As with many elements of the poultry industry, animal feed additives are at the center of an ongoing conversation. To fully understand its role of improving feed efficiency, it is firstly necessary to understand how they originally became accepted in animal nutrition.
Inclusions of non-starch polysaccharide (NSP)-degrading enzymes, β-glucanase and xylanase, became a routine procedure in the 1990s. These enzymes were added to the traditional poultry diets based on viscous grains, including barley and wheat. The goal of these additives were to increase feed efficiency, allowing animals to obtain more energy from high-fiber diets. According to the research by the University of Minnesota, the enzymes delivered results: Reports indicate that animal growth performance, nutrient digestibility and immune responses were all improved. Motivated by these positive outcomes, the food production industry spent the next decade accepting similar additives in the form of phytate-degrading feed enzymes, or phytases. Presently, almost every wheat-based broiler chicken diets contain both phytase and xylanase.
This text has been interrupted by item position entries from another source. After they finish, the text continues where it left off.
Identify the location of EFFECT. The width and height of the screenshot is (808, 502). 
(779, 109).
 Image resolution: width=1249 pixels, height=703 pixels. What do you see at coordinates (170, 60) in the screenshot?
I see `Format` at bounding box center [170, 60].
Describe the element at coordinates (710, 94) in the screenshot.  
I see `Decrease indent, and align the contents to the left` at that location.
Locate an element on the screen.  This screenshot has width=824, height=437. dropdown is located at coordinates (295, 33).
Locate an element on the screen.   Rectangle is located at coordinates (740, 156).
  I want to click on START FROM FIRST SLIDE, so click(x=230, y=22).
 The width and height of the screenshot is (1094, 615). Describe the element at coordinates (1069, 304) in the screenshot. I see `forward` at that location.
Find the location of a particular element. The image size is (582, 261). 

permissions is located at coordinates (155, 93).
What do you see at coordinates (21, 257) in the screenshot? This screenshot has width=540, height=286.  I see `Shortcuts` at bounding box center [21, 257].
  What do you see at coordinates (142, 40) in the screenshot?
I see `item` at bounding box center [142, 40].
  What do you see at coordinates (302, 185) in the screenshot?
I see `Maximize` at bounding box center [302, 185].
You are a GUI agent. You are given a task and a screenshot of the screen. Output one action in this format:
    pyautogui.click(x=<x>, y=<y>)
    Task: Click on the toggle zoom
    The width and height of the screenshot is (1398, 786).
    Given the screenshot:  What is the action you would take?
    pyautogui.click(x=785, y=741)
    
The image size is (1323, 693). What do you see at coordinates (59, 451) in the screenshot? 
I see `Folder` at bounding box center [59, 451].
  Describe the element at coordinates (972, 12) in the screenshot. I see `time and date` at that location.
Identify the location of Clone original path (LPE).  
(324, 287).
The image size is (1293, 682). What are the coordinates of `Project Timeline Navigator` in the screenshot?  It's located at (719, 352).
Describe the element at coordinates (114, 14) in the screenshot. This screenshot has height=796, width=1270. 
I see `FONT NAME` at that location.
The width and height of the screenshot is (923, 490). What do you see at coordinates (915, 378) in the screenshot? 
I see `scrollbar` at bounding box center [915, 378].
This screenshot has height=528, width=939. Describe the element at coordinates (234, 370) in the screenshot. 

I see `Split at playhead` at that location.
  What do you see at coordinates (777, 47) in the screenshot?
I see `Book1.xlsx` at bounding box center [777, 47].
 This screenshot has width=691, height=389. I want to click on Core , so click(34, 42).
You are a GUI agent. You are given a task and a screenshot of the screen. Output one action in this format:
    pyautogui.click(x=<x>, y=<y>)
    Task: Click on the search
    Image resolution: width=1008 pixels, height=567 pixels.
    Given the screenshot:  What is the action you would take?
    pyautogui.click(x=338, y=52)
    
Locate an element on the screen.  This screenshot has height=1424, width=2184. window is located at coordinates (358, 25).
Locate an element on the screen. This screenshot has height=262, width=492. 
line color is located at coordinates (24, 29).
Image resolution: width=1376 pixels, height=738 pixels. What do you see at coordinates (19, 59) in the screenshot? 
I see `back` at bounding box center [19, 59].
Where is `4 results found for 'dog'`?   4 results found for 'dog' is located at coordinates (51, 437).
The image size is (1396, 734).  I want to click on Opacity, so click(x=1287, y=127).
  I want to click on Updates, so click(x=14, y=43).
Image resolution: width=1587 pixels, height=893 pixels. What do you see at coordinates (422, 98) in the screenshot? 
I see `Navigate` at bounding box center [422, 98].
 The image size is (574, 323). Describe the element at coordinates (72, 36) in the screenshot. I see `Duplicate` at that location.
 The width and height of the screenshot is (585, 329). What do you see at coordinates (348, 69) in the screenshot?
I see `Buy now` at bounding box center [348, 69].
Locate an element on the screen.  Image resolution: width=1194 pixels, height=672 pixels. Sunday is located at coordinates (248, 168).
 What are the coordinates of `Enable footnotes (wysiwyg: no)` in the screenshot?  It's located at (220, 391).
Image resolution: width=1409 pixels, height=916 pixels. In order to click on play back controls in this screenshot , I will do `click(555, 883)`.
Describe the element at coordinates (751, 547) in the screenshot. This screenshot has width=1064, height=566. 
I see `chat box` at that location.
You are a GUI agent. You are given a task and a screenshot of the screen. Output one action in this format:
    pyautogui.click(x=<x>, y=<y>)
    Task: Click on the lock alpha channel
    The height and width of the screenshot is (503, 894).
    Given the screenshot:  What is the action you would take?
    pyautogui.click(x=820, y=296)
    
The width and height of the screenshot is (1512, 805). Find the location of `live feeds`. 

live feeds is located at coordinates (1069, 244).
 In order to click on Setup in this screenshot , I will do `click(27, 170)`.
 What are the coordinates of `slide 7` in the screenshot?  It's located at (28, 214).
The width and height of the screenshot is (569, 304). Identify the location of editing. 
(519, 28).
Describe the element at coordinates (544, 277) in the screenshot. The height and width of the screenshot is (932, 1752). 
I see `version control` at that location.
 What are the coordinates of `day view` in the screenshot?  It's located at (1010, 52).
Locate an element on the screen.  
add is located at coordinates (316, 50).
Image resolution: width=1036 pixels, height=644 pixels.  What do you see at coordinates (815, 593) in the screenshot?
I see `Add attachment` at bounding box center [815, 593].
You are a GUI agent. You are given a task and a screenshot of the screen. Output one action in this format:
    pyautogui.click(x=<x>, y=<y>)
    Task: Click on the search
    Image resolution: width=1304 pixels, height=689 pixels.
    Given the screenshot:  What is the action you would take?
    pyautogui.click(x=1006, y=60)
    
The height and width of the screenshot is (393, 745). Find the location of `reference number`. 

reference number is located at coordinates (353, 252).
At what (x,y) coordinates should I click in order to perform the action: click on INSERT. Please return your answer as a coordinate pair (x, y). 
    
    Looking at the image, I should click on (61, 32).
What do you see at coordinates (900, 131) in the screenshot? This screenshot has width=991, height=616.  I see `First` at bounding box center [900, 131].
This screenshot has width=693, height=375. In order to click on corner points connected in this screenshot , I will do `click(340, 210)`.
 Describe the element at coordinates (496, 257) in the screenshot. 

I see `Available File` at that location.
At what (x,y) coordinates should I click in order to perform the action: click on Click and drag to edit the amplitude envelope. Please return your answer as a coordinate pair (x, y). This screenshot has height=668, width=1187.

Development of feed additives as an animal health and growth promoter did not stop there, however. Other enzymes, including exogenous proteases, have been developed to improve poultry production, including digestibility, broiler growth and gut health. This consistent development indicates that the poultry industry has accepted feed additives as one of many solutions to a growing demand for human nutrition — and that animal science and ongoing research have an important part to play in the decisions made by farm service managers, food technologists and other poultry nutrition experts. Today, research is being conducted to find out exactly how effective various additives are and how they can play an even greater role in the global economy. This suggests an ongoing evolution — one that may change the way food producers look at the challenges and goals associated with meeting worldwide food demands.